Balik lagi dengan sejarah Museum Pancasila Sakti pada tanggal 1 Oktober 1965 menandai salah satu episode penting dalam sejarah modern Indonesia. Pada tanggal tersebut terjadi peristiwa yang selama masa pemerintahan Orde Baru dinamai "Pengkhianatan Gerakan 30 September (G30S/ PKI)"---sebuah peristiwa yang menandai padamnya rezim Soekarno dan munculnya rezim Soeharto. Kejadian ini diikuti dengan pembunuhan massal ratusan ribu (jutaan?) orang PKI, orang-orang yang dilabeli Komunis, atau yang punya hubungan dengan Komunis, selama masa kampanye penumpasan PKI yang dipimpin oleh TNI pada akhir 1965 hingga 1966 (Roosa 2006) terutama di Sumatra Utara, Jawa, dan Bali.
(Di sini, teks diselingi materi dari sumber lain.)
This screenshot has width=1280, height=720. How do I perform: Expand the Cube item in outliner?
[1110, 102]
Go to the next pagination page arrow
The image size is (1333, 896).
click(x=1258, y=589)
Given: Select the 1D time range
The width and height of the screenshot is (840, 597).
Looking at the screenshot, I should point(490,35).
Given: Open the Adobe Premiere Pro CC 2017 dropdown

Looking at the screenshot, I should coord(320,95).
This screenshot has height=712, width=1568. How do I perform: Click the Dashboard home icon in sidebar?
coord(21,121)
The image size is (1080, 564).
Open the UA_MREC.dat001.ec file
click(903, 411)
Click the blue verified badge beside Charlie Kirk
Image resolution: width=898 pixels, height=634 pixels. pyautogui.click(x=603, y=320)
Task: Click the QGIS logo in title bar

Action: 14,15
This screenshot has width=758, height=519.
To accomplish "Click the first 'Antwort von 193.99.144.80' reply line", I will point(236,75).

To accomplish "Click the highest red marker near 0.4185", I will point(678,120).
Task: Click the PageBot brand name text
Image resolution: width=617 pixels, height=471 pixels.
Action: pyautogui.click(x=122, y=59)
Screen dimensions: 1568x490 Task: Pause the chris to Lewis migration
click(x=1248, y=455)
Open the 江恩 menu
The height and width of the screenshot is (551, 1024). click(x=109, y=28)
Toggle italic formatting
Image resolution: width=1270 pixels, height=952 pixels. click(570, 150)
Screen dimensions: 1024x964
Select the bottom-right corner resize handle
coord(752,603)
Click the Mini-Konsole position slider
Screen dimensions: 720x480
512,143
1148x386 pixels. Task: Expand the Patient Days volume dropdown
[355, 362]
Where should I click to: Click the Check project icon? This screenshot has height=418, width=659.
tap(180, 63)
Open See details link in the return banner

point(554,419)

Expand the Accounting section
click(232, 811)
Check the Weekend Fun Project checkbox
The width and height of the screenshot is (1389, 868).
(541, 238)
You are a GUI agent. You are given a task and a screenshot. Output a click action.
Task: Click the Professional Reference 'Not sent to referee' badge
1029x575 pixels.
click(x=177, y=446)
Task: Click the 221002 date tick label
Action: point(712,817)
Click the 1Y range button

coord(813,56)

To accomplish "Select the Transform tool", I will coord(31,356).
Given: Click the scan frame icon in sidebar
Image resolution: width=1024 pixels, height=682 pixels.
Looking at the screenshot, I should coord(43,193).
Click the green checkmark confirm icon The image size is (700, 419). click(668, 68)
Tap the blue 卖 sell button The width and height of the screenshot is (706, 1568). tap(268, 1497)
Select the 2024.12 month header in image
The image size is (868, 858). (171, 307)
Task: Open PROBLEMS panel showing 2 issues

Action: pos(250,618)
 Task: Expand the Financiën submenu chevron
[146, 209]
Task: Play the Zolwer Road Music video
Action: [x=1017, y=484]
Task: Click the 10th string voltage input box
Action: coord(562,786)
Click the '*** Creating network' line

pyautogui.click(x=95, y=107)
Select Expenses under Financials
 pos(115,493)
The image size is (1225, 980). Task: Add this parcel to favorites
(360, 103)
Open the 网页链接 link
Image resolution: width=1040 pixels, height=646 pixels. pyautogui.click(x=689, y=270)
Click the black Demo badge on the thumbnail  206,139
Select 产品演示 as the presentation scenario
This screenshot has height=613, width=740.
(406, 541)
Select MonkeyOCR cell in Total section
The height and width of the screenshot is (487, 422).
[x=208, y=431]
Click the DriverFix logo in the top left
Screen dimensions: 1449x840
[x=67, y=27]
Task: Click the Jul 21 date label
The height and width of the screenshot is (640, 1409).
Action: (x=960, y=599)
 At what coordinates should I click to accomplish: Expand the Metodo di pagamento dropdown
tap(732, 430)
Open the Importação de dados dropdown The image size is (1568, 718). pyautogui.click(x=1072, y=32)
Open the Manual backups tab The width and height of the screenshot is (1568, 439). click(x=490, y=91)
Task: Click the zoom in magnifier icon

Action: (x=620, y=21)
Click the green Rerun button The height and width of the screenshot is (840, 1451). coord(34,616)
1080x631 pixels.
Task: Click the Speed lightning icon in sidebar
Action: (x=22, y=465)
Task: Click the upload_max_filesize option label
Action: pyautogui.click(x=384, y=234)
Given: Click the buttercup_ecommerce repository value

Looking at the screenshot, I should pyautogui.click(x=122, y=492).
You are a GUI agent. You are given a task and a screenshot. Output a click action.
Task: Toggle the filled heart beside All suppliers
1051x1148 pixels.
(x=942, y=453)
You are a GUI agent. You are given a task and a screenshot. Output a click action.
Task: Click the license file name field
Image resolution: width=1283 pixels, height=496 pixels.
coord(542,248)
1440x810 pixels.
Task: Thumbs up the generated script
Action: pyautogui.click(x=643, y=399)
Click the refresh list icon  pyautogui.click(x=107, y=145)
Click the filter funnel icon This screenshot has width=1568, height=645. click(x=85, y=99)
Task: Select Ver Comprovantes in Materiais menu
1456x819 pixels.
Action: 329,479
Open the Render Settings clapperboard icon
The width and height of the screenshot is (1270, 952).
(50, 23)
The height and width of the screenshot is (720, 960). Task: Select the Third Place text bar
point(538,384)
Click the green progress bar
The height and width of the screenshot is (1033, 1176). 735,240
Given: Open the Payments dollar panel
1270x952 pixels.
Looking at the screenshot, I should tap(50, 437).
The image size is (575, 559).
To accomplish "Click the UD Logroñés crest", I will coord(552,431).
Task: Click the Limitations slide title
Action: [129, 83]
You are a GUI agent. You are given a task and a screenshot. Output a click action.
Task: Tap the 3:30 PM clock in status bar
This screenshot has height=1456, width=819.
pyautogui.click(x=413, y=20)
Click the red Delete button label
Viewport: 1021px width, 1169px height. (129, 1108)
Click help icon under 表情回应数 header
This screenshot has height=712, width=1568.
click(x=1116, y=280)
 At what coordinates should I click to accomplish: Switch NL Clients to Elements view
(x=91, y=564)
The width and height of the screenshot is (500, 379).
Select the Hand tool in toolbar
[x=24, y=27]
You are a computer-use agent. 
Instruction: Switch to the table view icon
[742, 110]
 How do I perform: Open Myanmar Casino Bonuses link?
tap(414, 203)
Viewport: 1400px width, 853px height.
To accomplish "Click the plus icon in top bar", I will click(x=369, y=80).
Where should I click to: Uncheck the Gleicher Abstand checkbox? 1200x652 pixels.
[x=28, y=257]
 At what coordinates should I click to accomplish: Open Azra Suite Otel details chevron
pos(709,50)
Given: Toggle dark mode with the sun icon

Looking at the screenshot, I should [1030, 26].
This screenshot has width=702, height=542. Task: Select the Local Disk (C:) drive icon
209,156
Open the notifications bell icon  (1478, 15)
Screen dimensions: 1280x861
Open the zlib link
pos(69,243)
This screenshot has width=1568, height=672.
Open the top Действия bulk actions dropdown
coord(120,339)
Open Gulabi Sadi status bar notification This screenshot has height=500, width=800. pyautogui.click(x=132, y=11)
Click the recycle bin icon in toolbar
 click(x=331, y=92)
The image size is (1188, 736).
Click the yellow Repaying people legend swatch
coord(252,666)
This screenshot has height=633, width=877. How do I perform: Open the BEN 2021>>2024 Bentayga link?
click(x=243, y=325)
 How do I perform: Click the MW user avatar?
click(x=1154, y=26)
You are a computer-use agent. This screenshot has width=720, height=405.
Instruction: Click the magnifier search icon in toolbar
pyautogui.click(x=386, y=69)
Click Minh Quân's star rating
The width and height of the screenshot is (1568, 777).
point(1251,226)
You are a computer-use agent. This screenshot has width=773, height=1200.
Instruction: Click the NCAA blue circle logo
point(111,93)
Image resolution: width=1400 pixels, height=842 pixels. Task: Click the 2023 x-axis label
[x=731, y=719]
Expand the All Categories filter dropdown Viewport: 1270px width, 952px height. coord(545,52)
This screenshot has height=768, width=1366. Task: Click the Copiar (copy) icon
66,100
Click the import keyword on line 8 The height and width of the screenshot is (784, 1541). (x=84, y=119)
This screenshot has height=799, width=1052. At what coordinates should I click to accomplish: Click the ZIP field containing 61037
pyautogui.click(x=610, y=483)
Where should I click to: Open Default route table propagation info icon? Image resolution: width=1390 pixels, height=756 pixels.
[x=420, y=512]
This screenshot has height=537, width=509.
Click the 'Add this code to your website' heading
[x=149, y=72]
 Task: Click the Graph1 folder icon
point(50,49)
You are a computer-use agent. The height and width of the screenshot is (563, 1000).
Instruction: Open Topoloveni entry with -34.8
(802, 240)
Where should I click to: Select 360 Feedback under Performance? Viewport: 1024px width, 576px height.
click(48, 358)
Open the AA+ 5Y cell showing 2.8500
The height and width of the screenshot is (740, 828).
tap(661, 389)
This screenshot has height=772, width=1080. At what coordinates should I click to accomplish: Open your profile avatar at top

Menempatkan reproduksi sejarah di kompleks Monumen Pancasila Sakti sebagai objek studi untuk memahami proses pelayanan yang mempersyarati pembunuhan massal pasca-peristiwa 1 Oktober 1965 memang berpotensi membawa kita pada anakronisme. Oleh sebab itu, sebuah pemahaman awal perlu dipegang, bahwa proses peliyanan yang terepresentasikan oleh kompleks Monumen Pancasila Sakti merupakan sebuah proses yang telah mengalami refleksi dan rekonstruksi yang berulang, sehingga sampai pada kita hari ini dengan membawakan versi tertentu penggalan masa lalu dari sejarah bangsa ini. Dengan demikian, pengkajian ini sebenarnya bukanlah upaya untuk menelusuri rationale di balik pembunuhan massal pasca-1 Oktober 1965, melainkan rasionalisasinya.
Â
Banyak perkara seputar kejadian tersebut yang hingga kini masih menjadi misteri. Para sejarawan pun masih bersilang pendapat dalam menafsirkannya, terutama terkait pertanyaan tentang siapa dalang di balik gerakan tersebut, serta apa sebenarnya yang menjadi motivasi dan natur dari gerakan itu sendiri. Menurut Roosa (2006:62), terdapat setidaknya empat interpretasi umum yang jamak diperdebatkan hingga saat ini. Pertama, interpretasi resmi yang disusun oleh pihak TNI Angkatan Darat, bahwa gerakan tersebut didalangi oleh PKI dan bertujuan merebut kekuasaan negara. Kedua, interpretasi para peneliti Cornell, terutama Benedict Anderson dan Ruth McVey, yang menganggapnya sematamata pergolakan internal di dalam tubuh TNI AD. Ketiga, interpretasi bahwa gerakan itu didalangi oleh beberapa perwira TNI AD, namun disokong oleh PKI yang juga memainkan peran besar. Keempat, interpretasi yang merumuskan hipotesis bahwa gerakan itu digubah oleh Mayjen Soeharto dan beberapa perwira tinggi anti-Komunis di dalam tubuh TNI AD melalui penggunaan agen ganda untuk menyediakan dalih bagi penumpasan PKI dan pelengseran Soekarno dari tampuk kepresidenan. Keempat interpretasi tersebut memiliki celah argumen di sana-sini yang memberikan cukup alasan untuk timbulnya keragu-raguan terhadap tafsir yang ditawarkan---penyebab utamanya, setiap tafsiran cenderung beranggapan bahwa ada aktor tunggal yang mendalangi semuanya, entah itu PKI, perwira-perwira TNI AD, ataupun Mayjen Soeharto.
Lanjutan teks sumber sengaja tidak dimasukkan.